Every five years, the U.S. Fish and Wildlife Service (FWS) allow states, within certain parameters, to change their hunting zones for a five year period.
The current season and zone structure will end after the 2016 waterfowl season.
In preparation for this new season setting schedule, the DNR compiled data on how the birds moved through the state and where and when they were here, harvest data and information on hunter preferences through a mail survey.
This new information was discussed during the waterfowl meetings along with waterfowl biology, results of the hunter survey on when and how they preferred to hunt ducks, and hunters provided their input on waterfowl hunting seasons.
“We learned their perspective on the seasons and how they like to hunt and they learned our science,” said Orrin Jones, state waterfowl biologist for the DNR. “It was maybe a little different approach as we’ve done in the past and every state does it differently, but we are looking for, what is the best way to do this for Iowa.”
In 2013 the FWS decided to shift away from the traditional schedule that uses current year biological data and towards using the previous year biological data to inform annual waterfowl hunting regulations. This new schedule has been implemented for the 2016 hunting season.
“What this new schedule does is, it allows our seasons to be set further in advance and that benefits hunters who want that information and it allows us to produce the regulations and other materials for the hunters ahead of the season,” Jones said.
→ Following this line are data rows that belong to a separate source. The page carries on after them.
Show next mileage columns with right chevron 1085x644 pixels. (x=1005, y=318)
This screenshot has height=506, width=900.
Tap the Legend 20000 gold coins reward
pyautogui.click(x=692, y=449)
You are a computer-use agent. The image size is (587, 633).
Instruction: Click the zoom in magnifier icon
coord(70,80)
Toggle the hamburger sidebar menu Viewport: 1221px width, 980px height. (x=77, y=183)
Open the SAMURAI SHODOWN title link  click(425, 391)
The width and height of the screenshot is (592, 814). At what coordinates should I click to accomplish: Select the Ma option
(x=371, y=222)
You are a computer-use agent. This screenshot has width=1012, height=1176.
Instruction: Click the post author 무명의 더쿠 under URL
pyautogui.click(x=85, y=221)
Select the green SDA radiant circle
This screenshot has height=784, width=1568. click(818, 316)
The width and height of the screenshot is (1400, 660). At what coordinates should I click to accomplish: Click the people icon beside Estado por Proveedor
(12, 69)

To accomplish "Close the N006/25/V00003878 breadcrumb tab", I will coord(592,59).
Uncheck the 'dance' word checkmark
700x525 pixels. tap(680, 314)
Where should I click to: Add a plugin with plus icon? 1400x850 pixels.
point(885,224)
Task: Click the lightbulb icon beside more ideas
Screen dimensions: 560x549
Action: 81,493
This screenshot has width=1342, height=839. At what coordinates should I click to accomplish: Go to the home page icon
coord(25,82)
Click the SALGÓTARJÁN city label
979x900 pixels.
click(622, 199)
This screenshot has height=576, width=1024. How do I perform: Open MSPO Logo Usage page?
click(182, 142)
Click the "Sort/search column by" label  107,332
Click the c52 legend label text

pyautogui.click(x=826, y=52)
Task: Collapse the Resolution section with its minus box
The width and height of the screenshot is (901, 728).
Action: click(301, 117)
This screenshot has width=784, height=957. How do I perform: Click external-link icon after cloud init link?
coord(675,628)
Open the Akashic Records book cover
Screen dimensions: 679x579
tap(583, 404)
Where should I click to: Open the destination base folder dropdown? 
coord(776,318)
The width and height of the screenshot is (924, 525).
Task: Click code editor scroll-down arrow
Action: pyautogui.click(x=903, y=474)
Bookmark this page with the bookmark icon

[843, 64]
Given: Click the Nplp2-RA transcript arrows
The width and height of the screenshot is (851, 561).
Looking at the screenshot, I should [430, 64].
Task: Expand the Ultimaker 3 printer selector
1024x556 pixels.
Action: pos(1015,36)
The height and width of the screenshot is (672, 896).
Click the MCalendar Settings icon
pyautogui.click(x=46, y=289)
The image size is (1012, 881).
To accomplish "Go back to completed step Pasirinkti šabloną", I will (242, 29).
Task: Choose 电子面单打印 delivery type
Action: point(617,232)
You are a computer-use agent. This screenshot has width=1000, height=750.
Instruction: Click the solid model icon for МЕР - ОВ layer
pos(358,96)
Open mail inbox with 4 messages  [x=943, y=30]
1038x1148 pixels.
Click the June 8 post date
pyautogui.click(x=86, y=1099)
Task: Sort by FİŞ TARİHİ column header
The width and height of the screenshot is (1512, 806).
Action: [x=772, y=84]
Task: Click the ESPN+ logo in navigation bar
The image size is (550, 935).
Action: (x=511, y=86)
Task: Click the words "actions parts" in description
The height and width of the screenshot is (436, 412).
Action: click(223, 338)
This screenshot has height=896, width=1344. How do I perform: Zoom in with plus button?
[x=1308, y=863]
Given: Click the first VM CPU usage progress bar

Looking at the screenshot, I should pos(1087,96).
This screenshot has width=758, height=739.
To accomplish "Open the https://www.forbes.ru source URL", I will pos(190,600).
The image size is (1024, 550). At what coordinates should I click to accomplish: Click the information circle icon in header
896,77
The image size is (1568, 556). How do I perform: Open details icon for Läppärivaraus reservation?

Under the old schedule, the FWS provided season and bag limit framework to Iowa in late July, which had to be approved in August for seasons opening September 1.
Jones took the comments and suggestions from hunters and distilled it to a proposal given to the Natural Resource Commission of the DNR during its January 20 meeting. That proposal is now available for public comment through March 8. The commission will likely have a final proposal on its April 14 meeting agenda. The DNR must submit its final version of the seasons and zones to the FWS by May 1.